Hello, my name is Gloria, I am a 55 year old grandmother of 8, and a mother of 2 sons. Also I have been married to a wonderful man 35 years this November 10th.
I have 2 brothers older than me, and 2 brothers younger than me, and then at the age of 12 I finally got my sister that I always wanted, she was more like a daughter than a sister, but I love her very much.
I didn't start out big, only 6.8 lb at birth. I didn't start gaining weight until around the age of 8 years old, about the third grade. And that started my pain of not fitting in with the norm.
My Dad did not accept fat people, if they were fat, then he would not even watch them on TV. He never made fun of me, but I would hear his thoughts of other fat people, and I was fat so it was like all his dislike was directed at me too. He wanted me to lose weight, he offered me money to lose weight, he would promise me that I could ride in the rodeos and playdays, if I would lose the weight. But all I really wanted was for him to accept me the way I was, and for who I was. Well it never happened, until I had weight loss surgery at 50 years old. I lost 150 lbs. And he was so proud. But before I lost all my weight he had a stroke, and I spent the 3 years he lived after the stroke helping my mom take care of him. If I had not lost the 150 lbs I would not have been able to help mom take care of him.

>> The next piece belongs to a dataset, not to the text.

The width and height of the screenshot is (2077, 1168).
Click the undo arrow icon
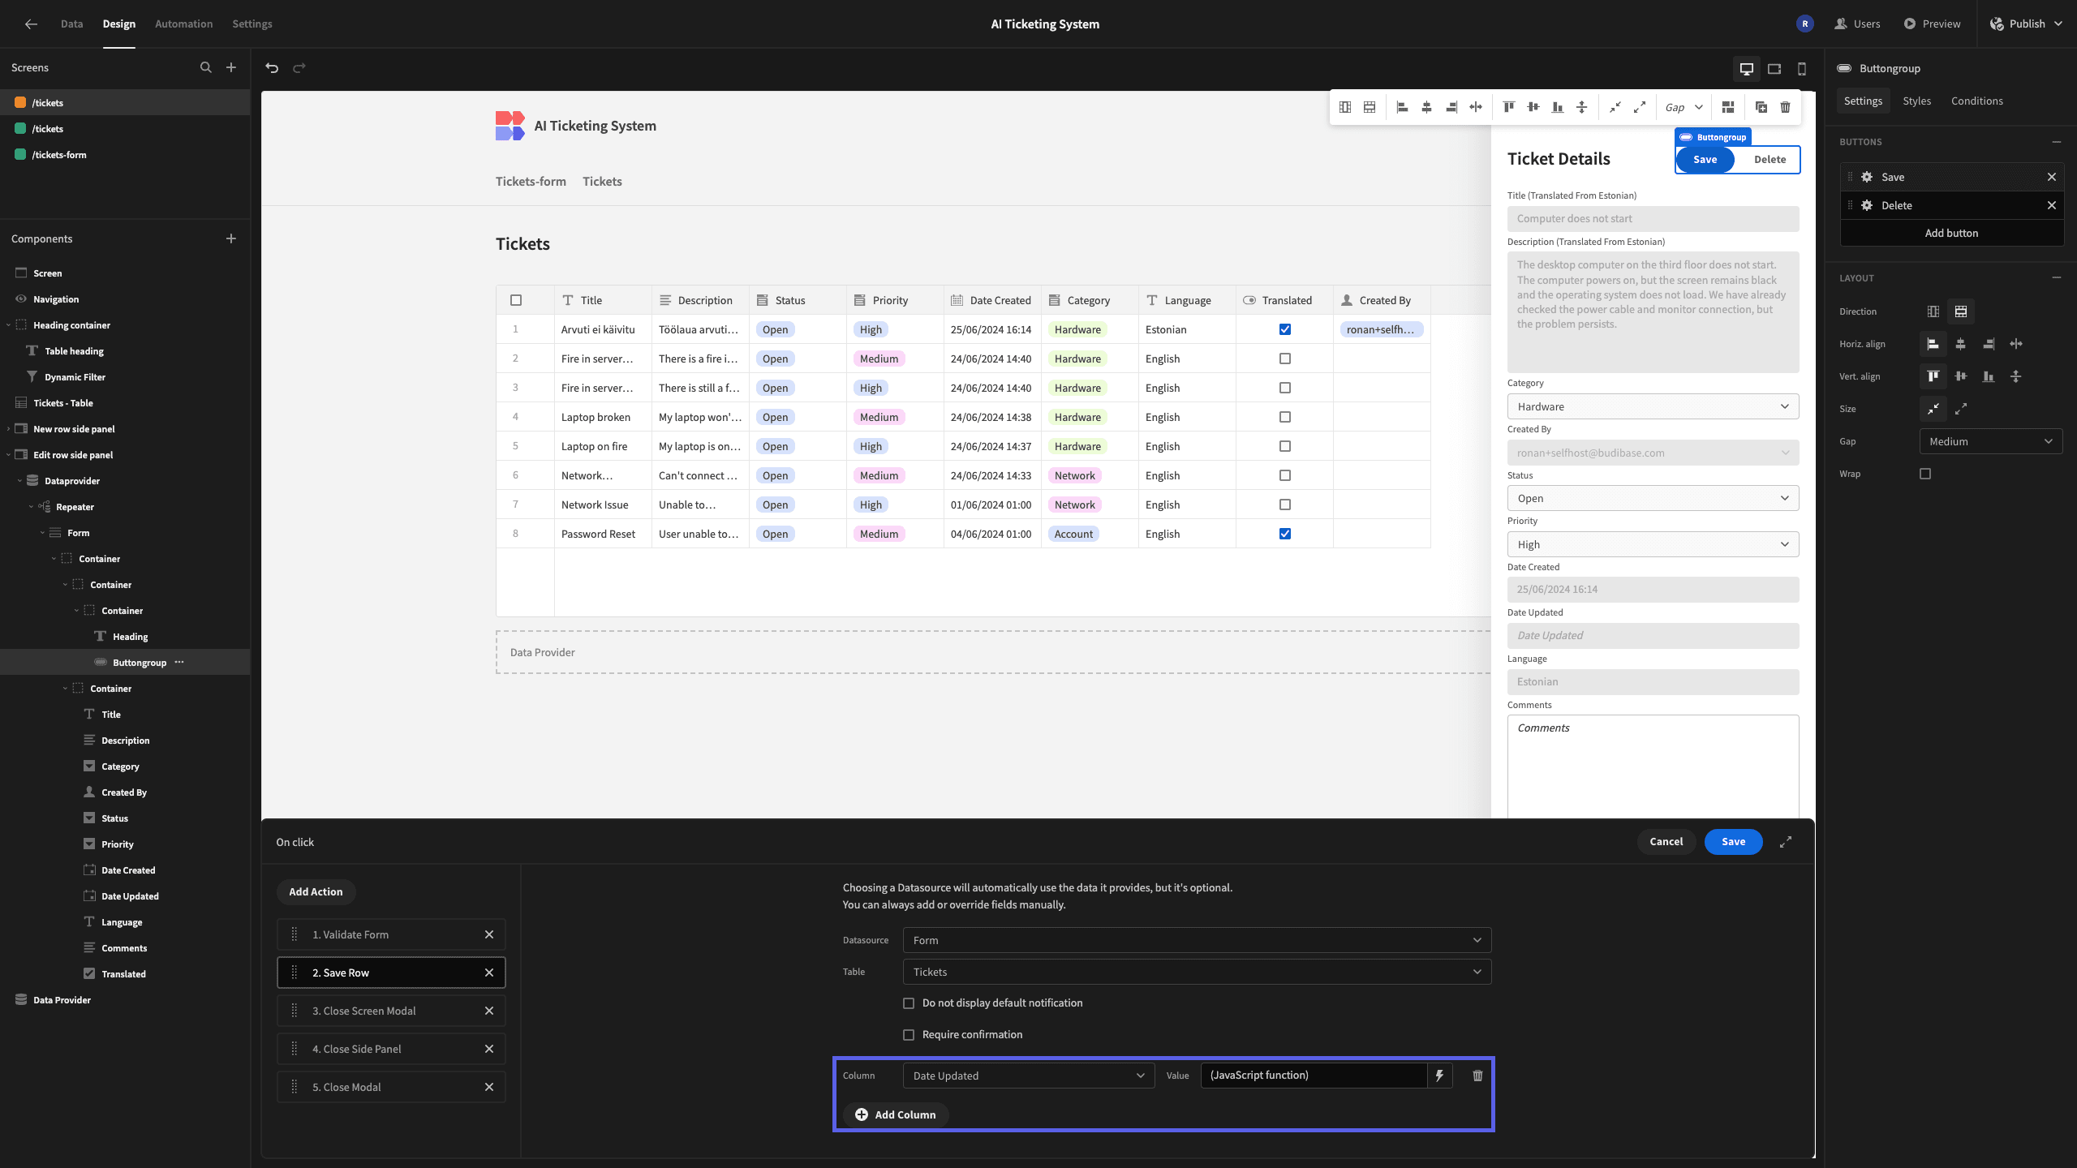(x=272, y=68)
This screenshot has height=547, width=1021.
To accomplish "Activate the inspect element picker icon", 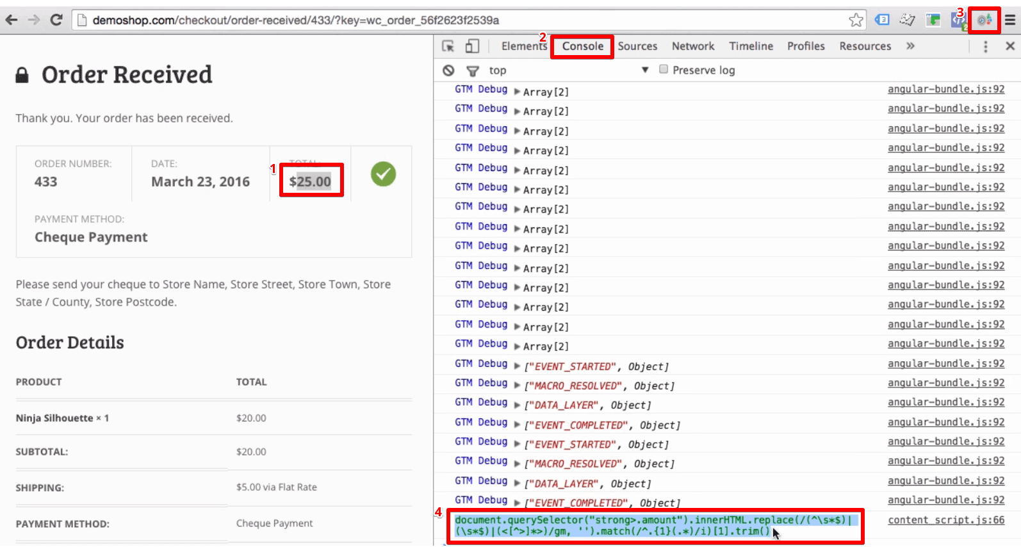I will 448,46.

My Dad passed away in January 2005, and my Mom passed away in February 2005, she had cancer, nobody knew she had it. It was such a shock, and she was such a strong woman to have took care of my Dad, while she had to have been in such pain. I was just devastated. I fell into a deep depression, and the next thing that I knew it was a year later and I had gained all my weight back except 7 lbs! I guess that's the reason that I lost the weight was so I could help my mom, which I did, until the end. I went to the Dr. and he put me on anti-depressant, and now I also had high blood pressure. After being on medication for 6 months I started caring again about my weight gain, before I just didn't care what I ate, didn't care if I got up in the morning, I felt that I didn't have a reason for living, really. But now I am much better and know that I have a lot to live for. I have so many blessings in my life.
So now I have started a journey to a better way of life, through weight watchers, it will be a long journey, but I can do it with the help of my Lord, my loving family, and all my new friends on the ww 200+ pounds to lose board!